Caution is advised in patients with increased risk of bradycardic events (e.g. patients without a pacemaker who have experienced bradycardic related syncope second- or third-degree AV block or sick sinus syndrome), due to limited clinical experience.

Caution should be exercised when administering BRILIQUE concomitantly with medicinal products known to induce bradycardia.


BRILIQUE should be discontinued 5 days prior to an intervention if a patient is to undergo elective surgery and antiplatelet effect is not desired.

Patients with prior ischaemic stroke

ACS patients with prior ischaemic stroke can be treated with BRILIQUE for up to 12 months. Treatment beyond 1 year is not recommended in these patients due to the absence of data.

Dyspnoea has been reported in patients treated with BRILIQUE. It is usually mild-to-moderate in intensity and often resolves without need for treatment discontinuation. However, if a patient reports new, prolonged or worsened dyspnoea this should be investigated fully and, if not tolerated, treatment should be stopped.

BRILIQUE should be used with caution in patients with a history of asthma and/or COPD, as they may have an increased absolute risk of experiencing dyspnoea.

Creatinine elevations
Creatinine levels may increase during treatment with ticagrelor. The mechanism has not been elucidated. Renal function should be checked according to routine medical practice. In patients with ACS, it is recommended that renal function is also checked one month after initiating the treatment with ticagrelor, paying special attention to patients ≥ 75 years, patients with moderate/severe renal impairment and those receiving concomitant treatment with an angiotensin receptor blocker (ARB).
Uric acid increase
Caution is advised in patients with a history of hyperuricaemia or gouty arthritis. As a precautionary measure, the use of BRILIQUE in patients with uric acid nephropathy is discouraged.
High maintenance-dose aspirin (>300 mg) Co-administration of BRILIQUE and high maintenance-dose ASA (>300 mg) is not recommended.
Premature discontinuation Premature discontinuation with any antiplatelet therapy could result in an increased risk of CV death, MI or stroke due to the patient's underlying disease. Therefore, premature discontinuation of treatment should be avoided.
Pregnancy and lactation Women of childbearing potential should use appropriate contraceptive measures to avoid pregnancy during ticagrelor therapy. Ticagrelor is not recommended during pregnancy and/or breastfeeding.
Thrombotic Thrombocytopenic Purpura (TTP) Thrombotic Thrombocytopenic Purpura (TTP) has been reported very rarely with the use of ticagrelor.

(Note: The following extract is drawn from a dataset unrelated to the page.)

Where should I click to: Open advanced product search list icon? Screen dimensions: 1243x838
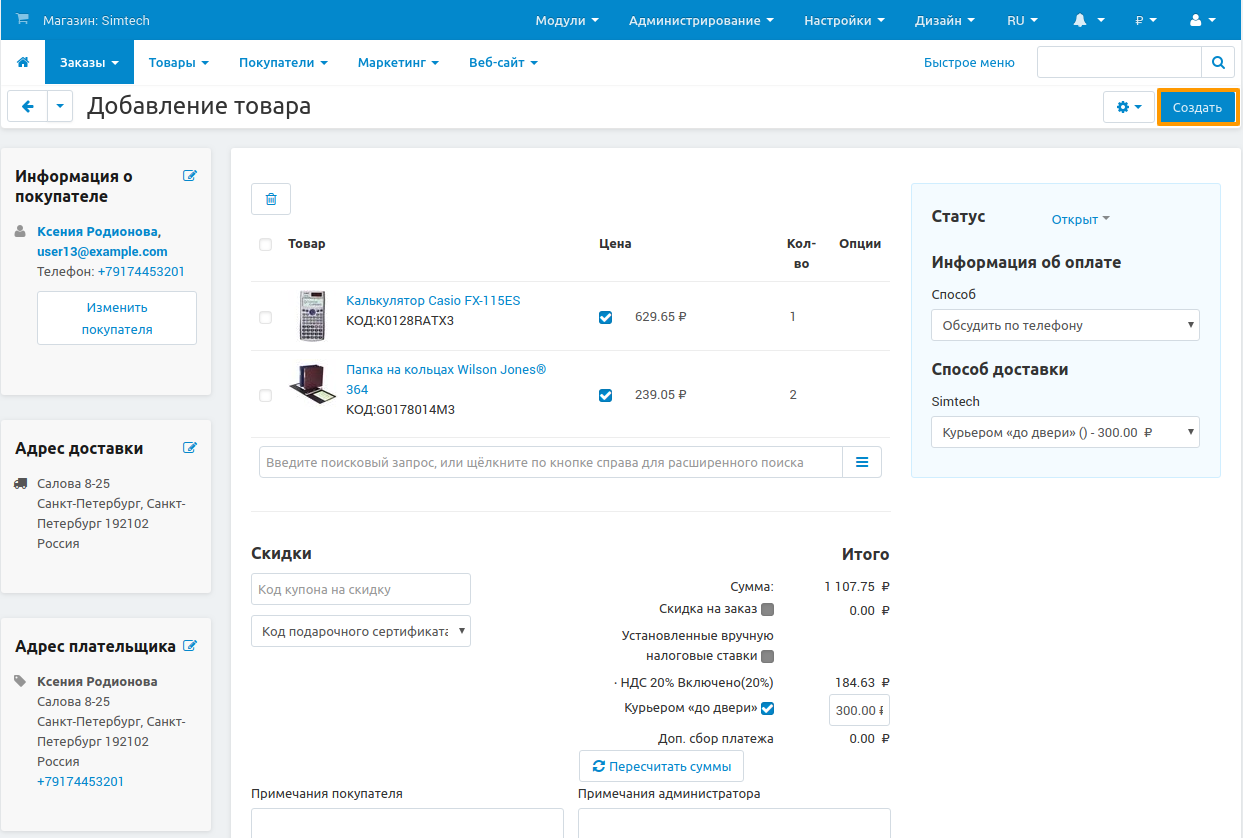point(862,462)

It is characterised by thrombocytopenia and microangiopathic haemolytic anaemia associated with either neurological findings, renal dysfunction or fever. TTP is a potentially fatal condition requiring prompt treatment including plasmapheresis

ACS, acute coronary syndrome; ARB, angiotensin receptor blocker; ASA, acetylsalicylic acid; AV,atrioventricular; COPD, chronic obstructive pulmonary disease; CV, cardiovascular; GI, gastrointestinal; MI,myocardial infarction; NSAID, non-steroidal anti-inflammatory drug.